Wednesday, September 19, 2007

Rowan Williams and hermeneutics

http://mpjensen.blogspot.com/2007/09/rowan-williams-and-hermeneutics.html

[The Blogging Parson] 19 Sep 2007--How does William come to place ‘judgement’ in such a significant position?

The answer, as Williams painstakingly works it out in a number of studies, is hermeneutical. Williams largely accepts that almost two centuries of historical-critical work on the text of the Bible have made reading scripture as a seamless unity hopelessly naïve. However, this is not a cause for dismay as far as Williams is concerned. Contrary to those older liberal voices who would see the authority of scripture as greatly diminished by historical criticism of the Bible, Williams actually sees the authority and significance of scripture as found in the diverse, inchoate and evidently worked-on text.
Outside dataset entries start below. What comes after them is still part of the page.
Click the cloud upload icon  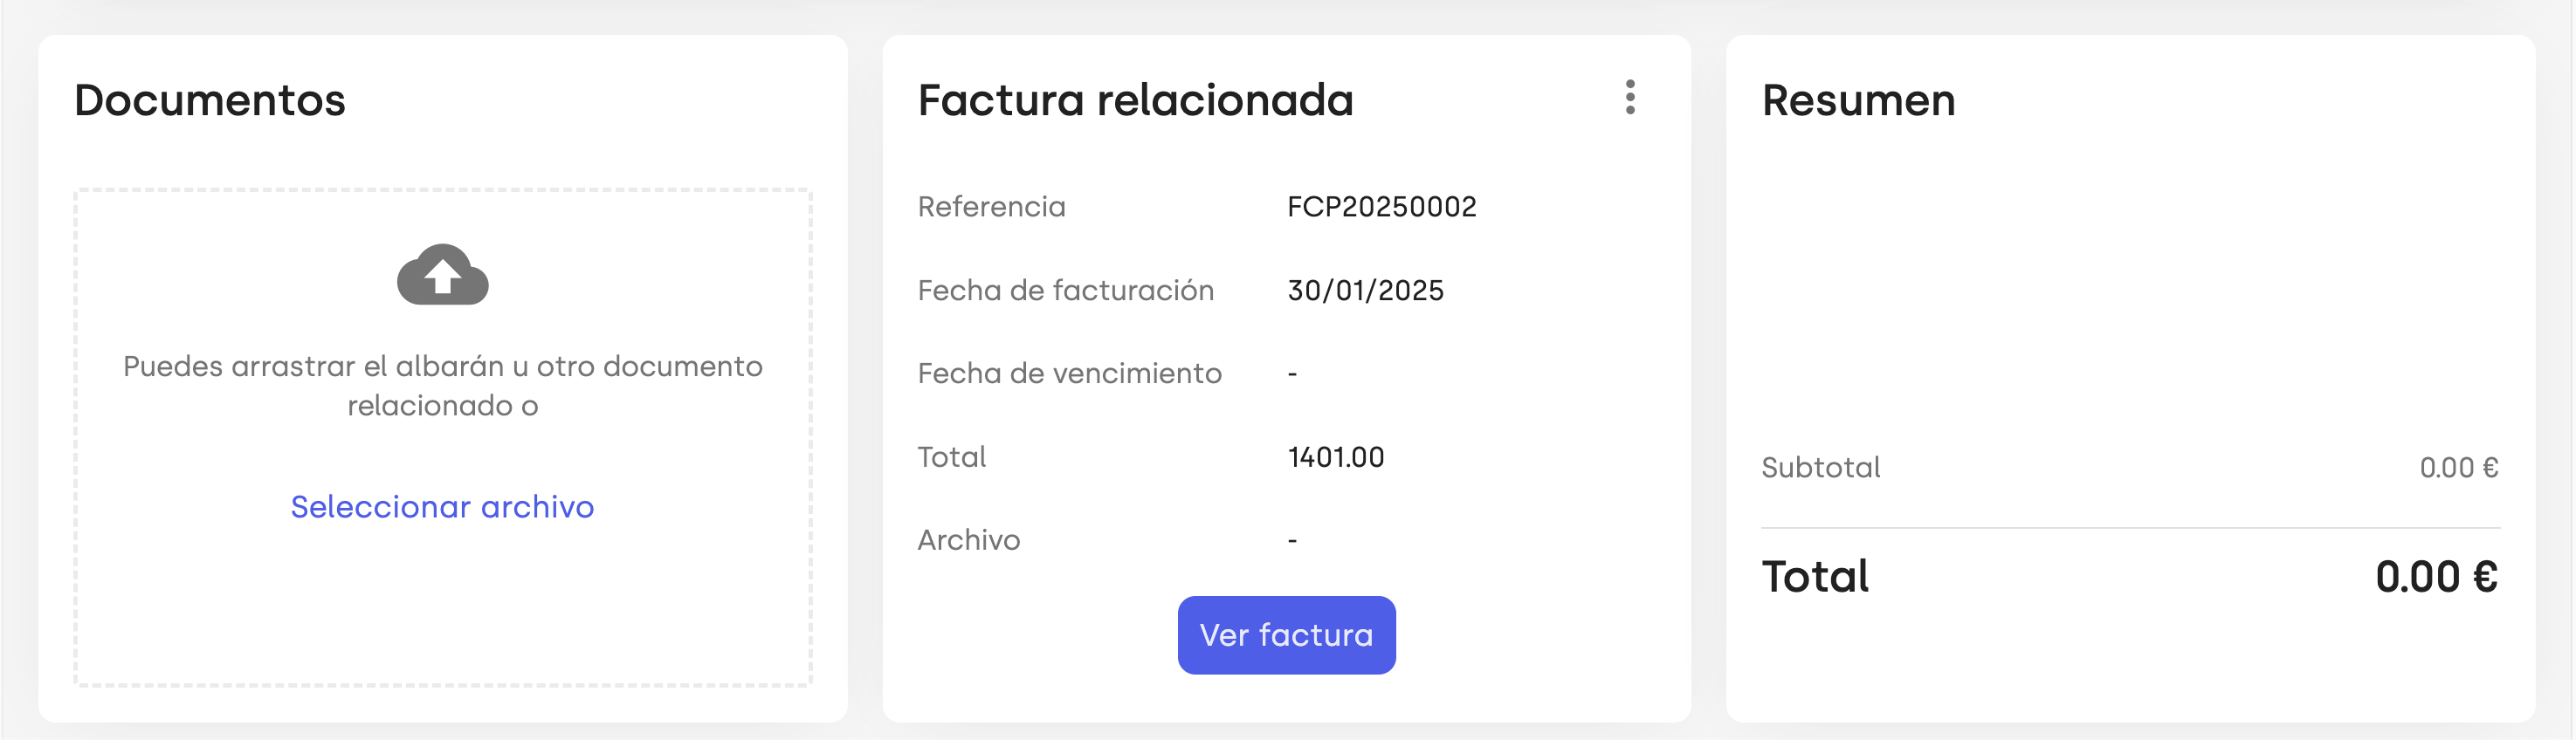[442, 274]
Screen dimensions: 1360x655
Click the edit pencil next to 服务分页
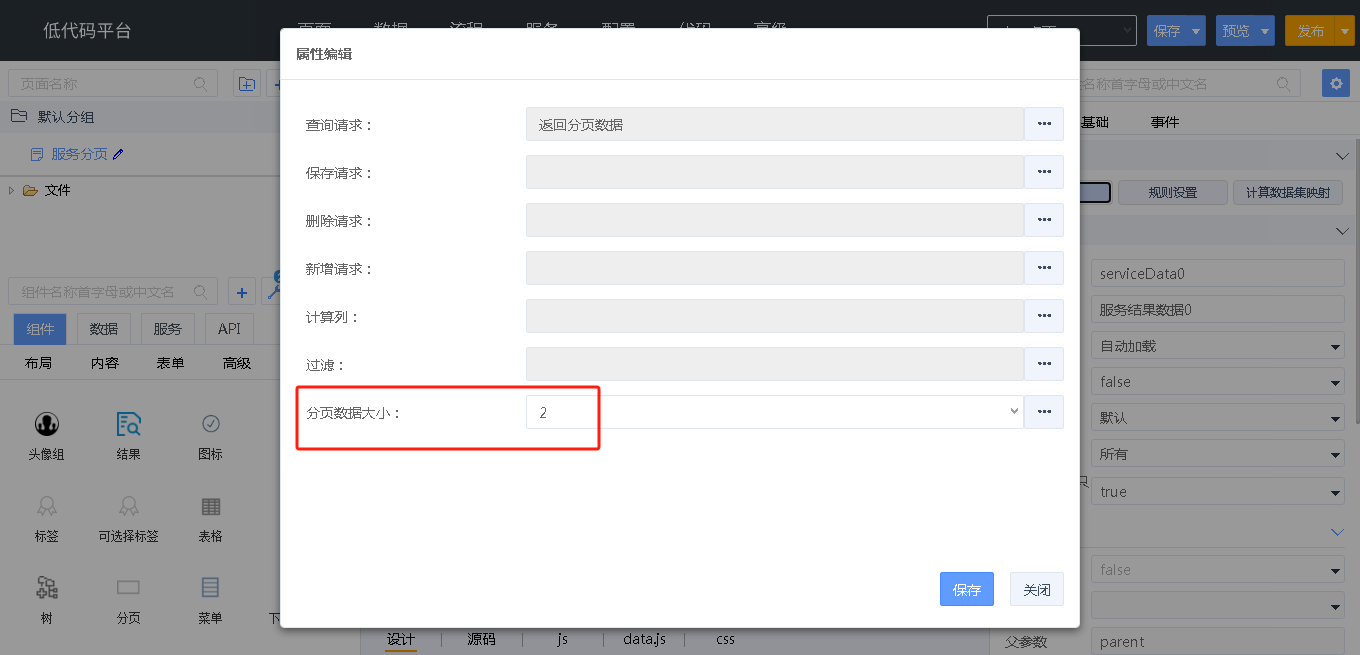coord(119,154)
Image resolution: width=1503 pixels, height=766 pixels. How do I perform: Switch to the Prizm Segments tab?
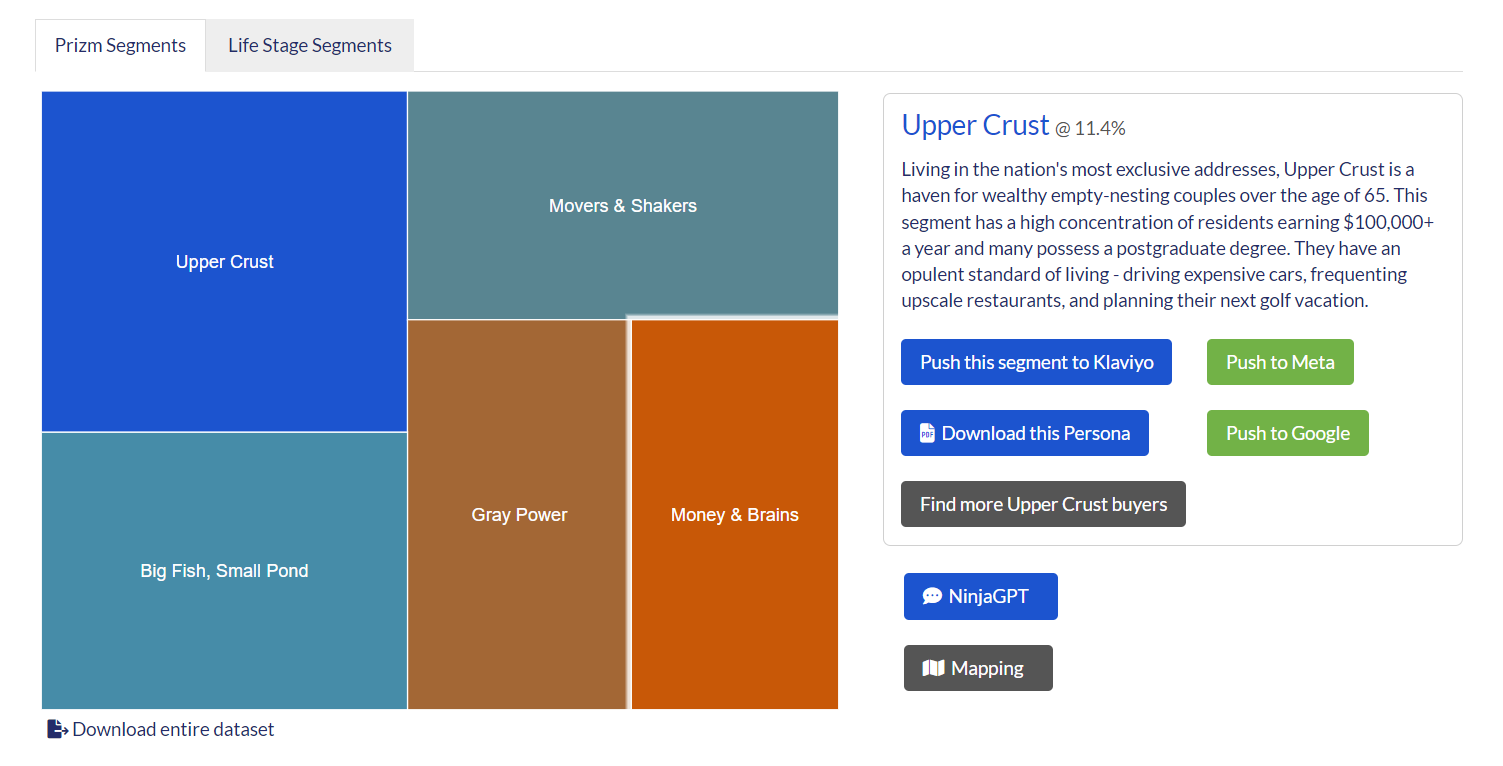[x=120, y=46]
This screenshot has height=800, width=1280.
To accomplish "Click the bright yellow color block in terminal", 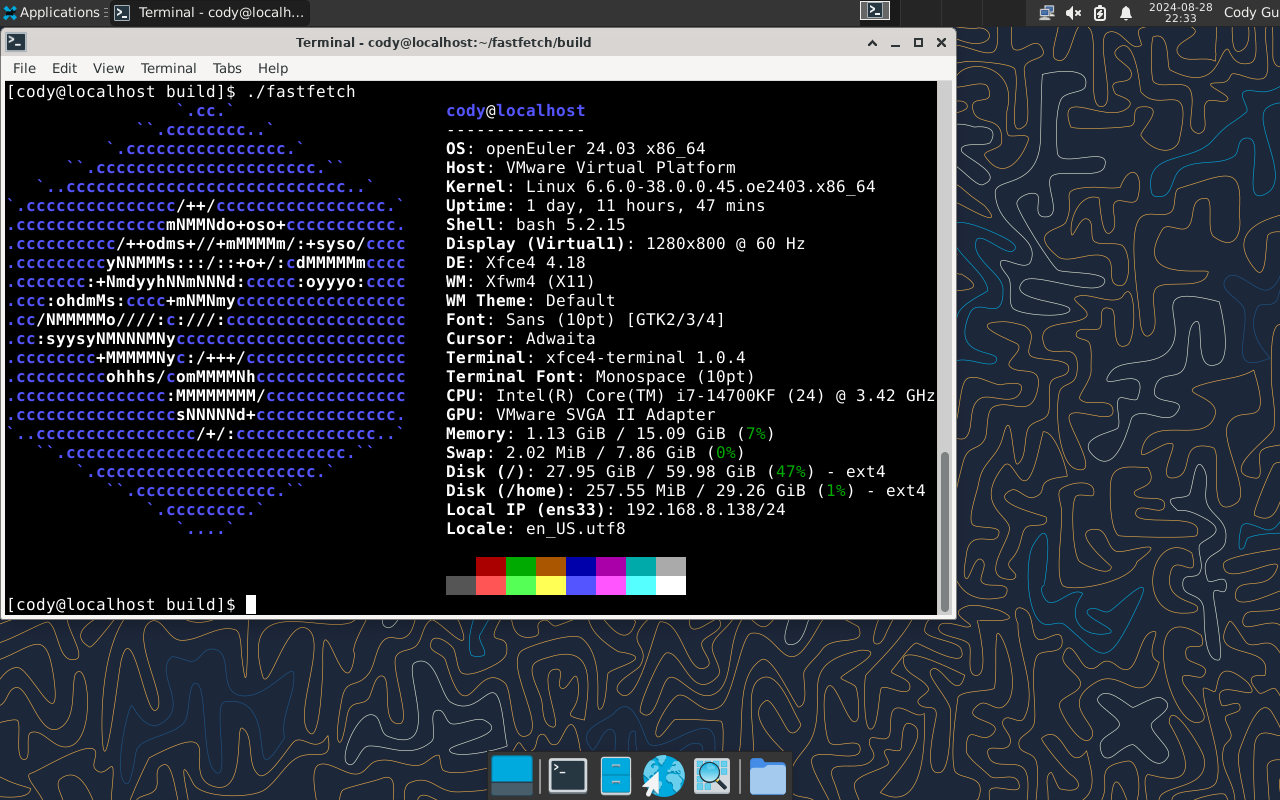I will click(551, 586).
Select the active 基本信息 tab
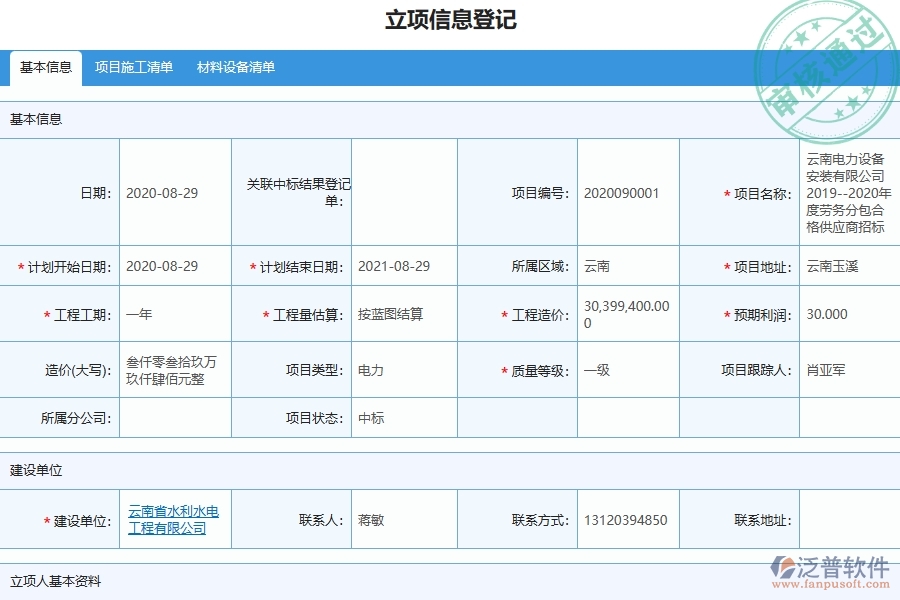This screenshot has width=900, height=600. 42,68
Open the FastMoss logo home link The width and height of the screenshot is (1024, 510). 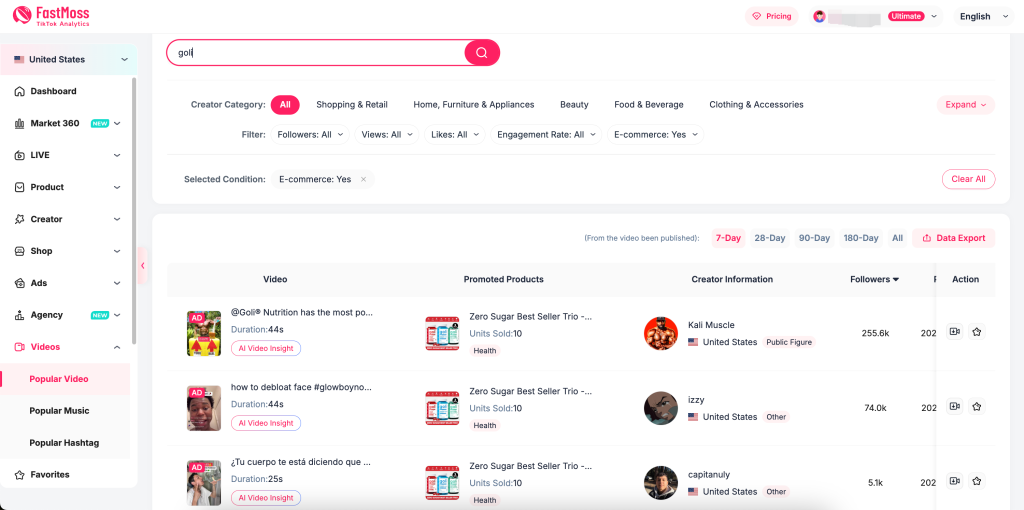click(x=51, y=16)
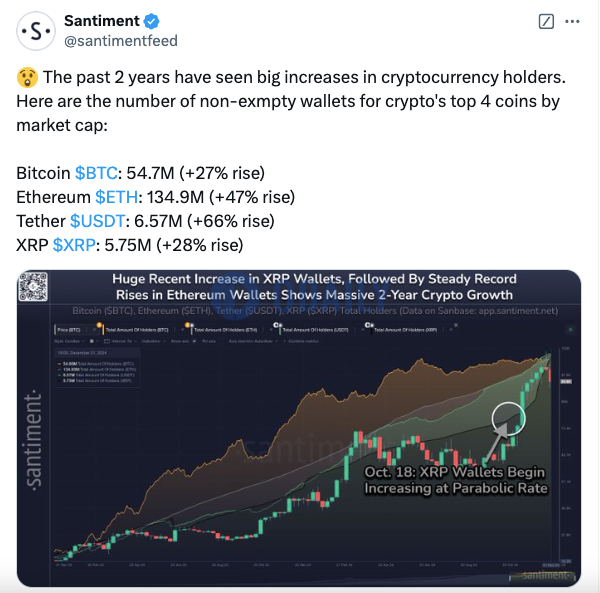Select Total Amount Of Holders (XRP) tab
600x593 pixels.
[x=405, y=330]
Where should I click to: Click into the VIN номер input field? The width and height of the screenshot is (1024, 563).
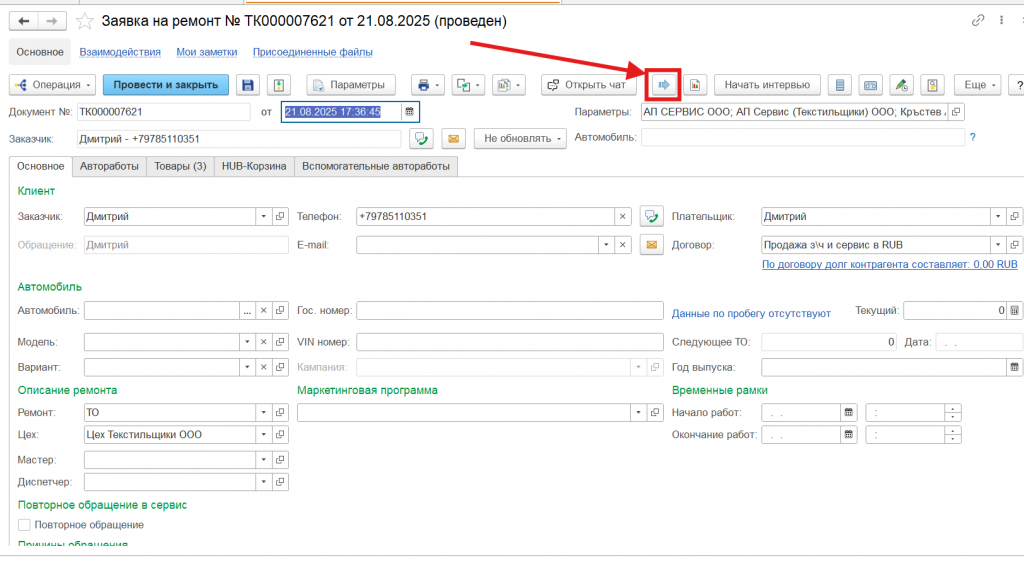(509, 341)
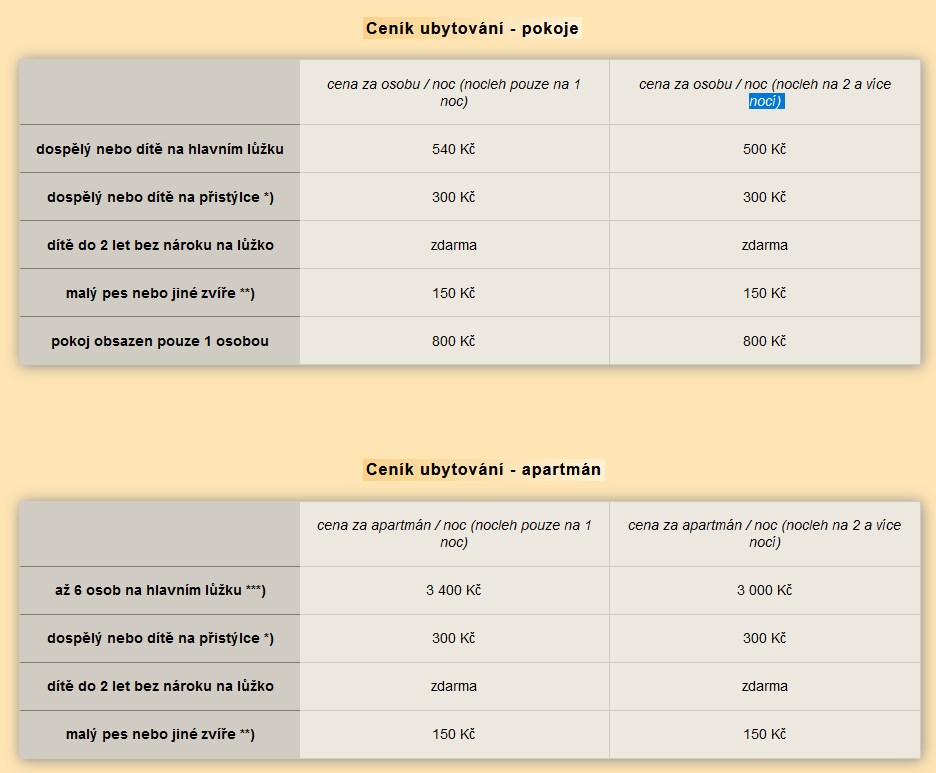Screen dimensions: 936x773
Task: Select the 3 400 Kč apartment price
Action: pos(454,590)
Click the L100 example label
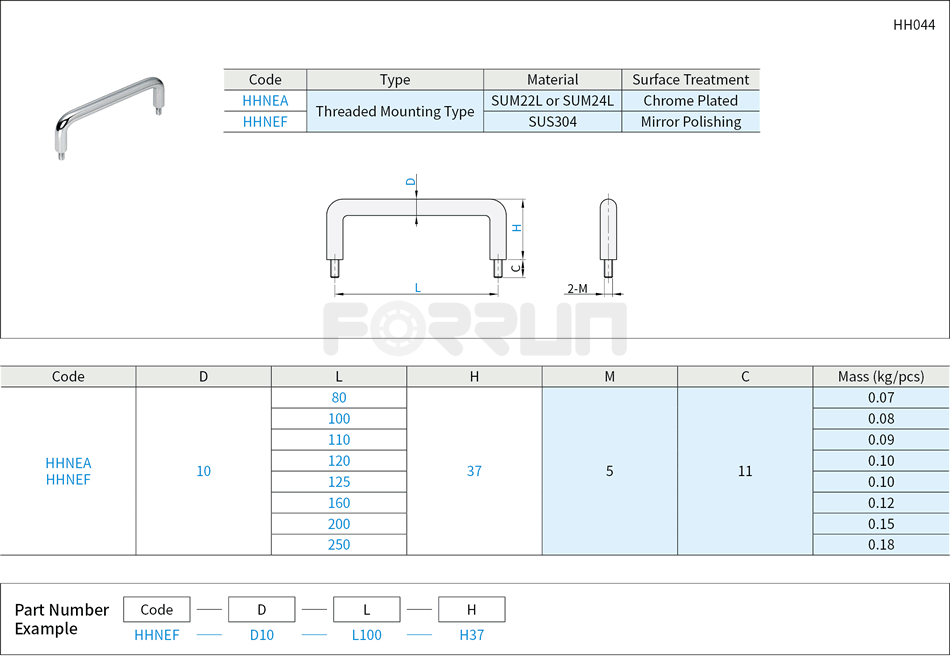 [366, 635]

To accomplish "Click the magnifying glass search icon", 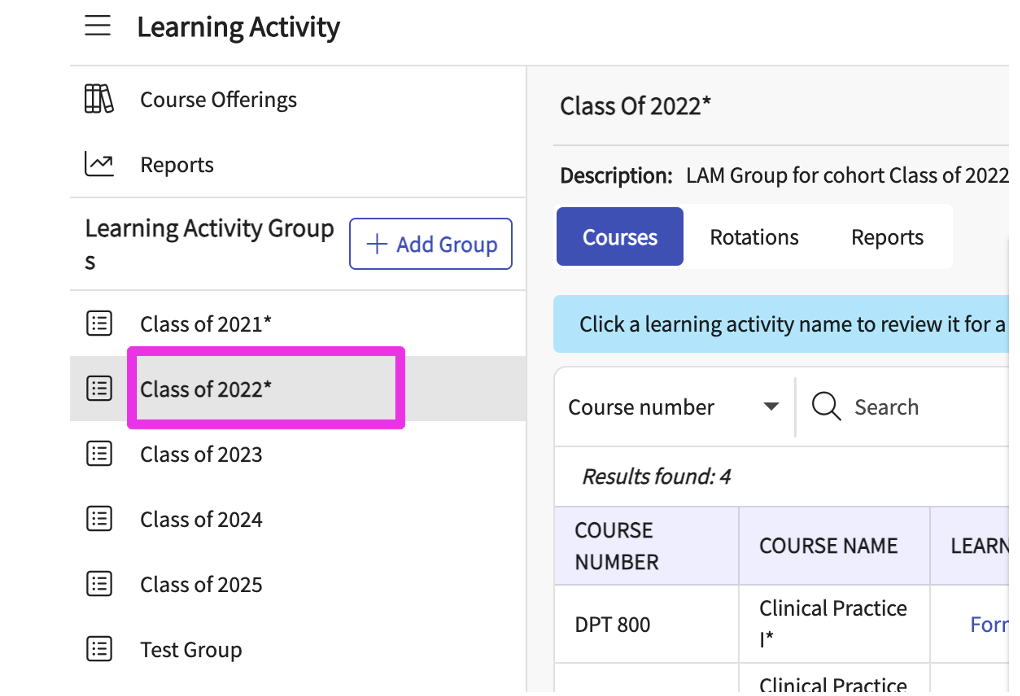I will (x=826, y=407).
The phenomenon of scripture always incorporated within its boundaries a plurality of voices and indeed a plurality of perspectives. The historical criticism has only revealed what was in fact always the case: that the New Testament is the record of the first awed, stumbling responses to an encounter with Jesus of Nazareth. We should not expect consistency; in fact, we should be delighted not to find it, because their inarticulacy and disagreements give us hope that our meagre efforts at talking about God are not ultimately futile, whatever their inadequacy.